Cheapest isn’t a strategy because someone else can and will be cheaper.
Adding more bells isn’t a strategy. A competitor can always add more bells and even the odd whistle.
Making it faster isn’t a strategy because someone will always make theirs faster.
Proving your product outperforms the competitor by 5% isn’t a strategy because your competitors are always working just as hard making their performance better.
So if you are going to innovate, think about starting with your customer experience.
Businesses that define themselves around the customer experience can charge more and have more loyal customers and staff because people love their product. It’s the Starbucks advantage. They have built a wildly successful business on delivering excellent coffee around an excellent customer experience. When was the last time you walked past a Starbucks because the coffee shop down the road sells cheaper coffee?
It’s the Waitrose advantage – the one UK Grocery business that seems to have been largely immune to disruption from the low-cost chains. They stand for something other than cost, and people like it.
It’s the secret to Sir Richard Branson’s success – whether it’s trains, planes or mobile phones, he’s passionate about customer experience and it purveys through all of his businesses and ingrained into his employees.
So how do you innovate the Customer Experience? You can download a datasheet, or read on for the main things you should consider.
Vision. What do you want to tell the World about your business? Who do you want to be? What personality do you want to project?
With unlimited options in the marketplace these days for practically anything, consumers gravitate towards brands that demonstrate genuine, uncompromising enthusiasm for the “thing” they do or product they offer.
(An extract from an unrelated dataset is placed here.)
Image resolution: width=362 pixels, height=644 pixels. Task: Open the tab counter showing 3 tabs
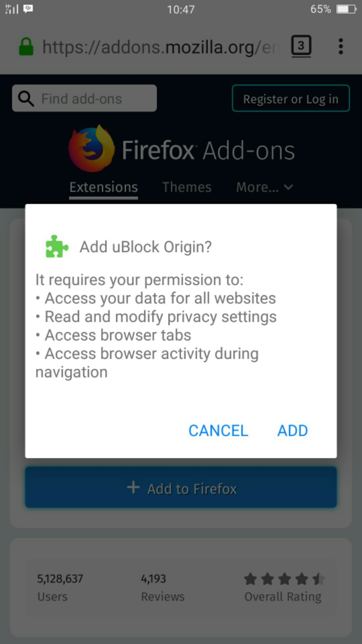(x=301, y=47)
If you want to be what Starbucks is to coffee shops in your sector, you need to figure out how translate the passion for what you do into a customer experience.
Wear your customer’s shoes and map out what they experience. Are you delivering a RyanAir experience (cheap, but awful) or Jet2 (cheap, but award winning CX). One of the other provocations for ideas that I always promote is, “what kind of customer experience do we need to deliver to get people talking about us at a dinner party”? Create these scenarios and test them against what actually happens.
Find new value from previously un-met needs. Have you heard of a taxi firm called Uber? They are worth $40billion – more than most car manufacturers which is ironic because they don’t own a single taxi. They looked at the taxi business from the perspective of the needs of the customer rather than the business model of the taxi firms – a business model pretty much as old the automobile. It’s highly disruptive to the existing players, but as consumers we love it.
Find the ideas at the edges. ‘Standard’ – doing what all you competitors do has become the riskiest strategy. Ask everyone; your staff, your customers (your ex-customers), your partners “what would be extra-ordinary”. Don’t filter at this stage. Even if most people come back with versions of “free”, don’t discount them. Ideas trigger ideas which trigger ideas so don’t discard anything.
You won’t find novel, exceptional ideas by ‘ideating’ (the verb for having ideas) in the ways you’ve always come up with ideas, you’ll find them by ideating in novel and exceptional ways; walk in your customers shoes, take your innovation team somewhere where they do ‘exceptional’ to inspire and disrupt their thinking. Challenge everything. “We’ve always done it this way” is the wrong answer (or the right answer if you are actively looking for disruptive ideas).
Prototype. This might be about building something – mocking something up and watching how people react and use it, but equally it might be about simply testing the idea – buying ads on Facebook and watching how people respond to them. This is the hardest step for most organisations that are unused to the concept of testing and prototyping. This step is about keeping your options open. If it triggers a six month development cycle (especially if your development team has a track record of over promising and under delivering) you’ve got the wrong prototype. Think again.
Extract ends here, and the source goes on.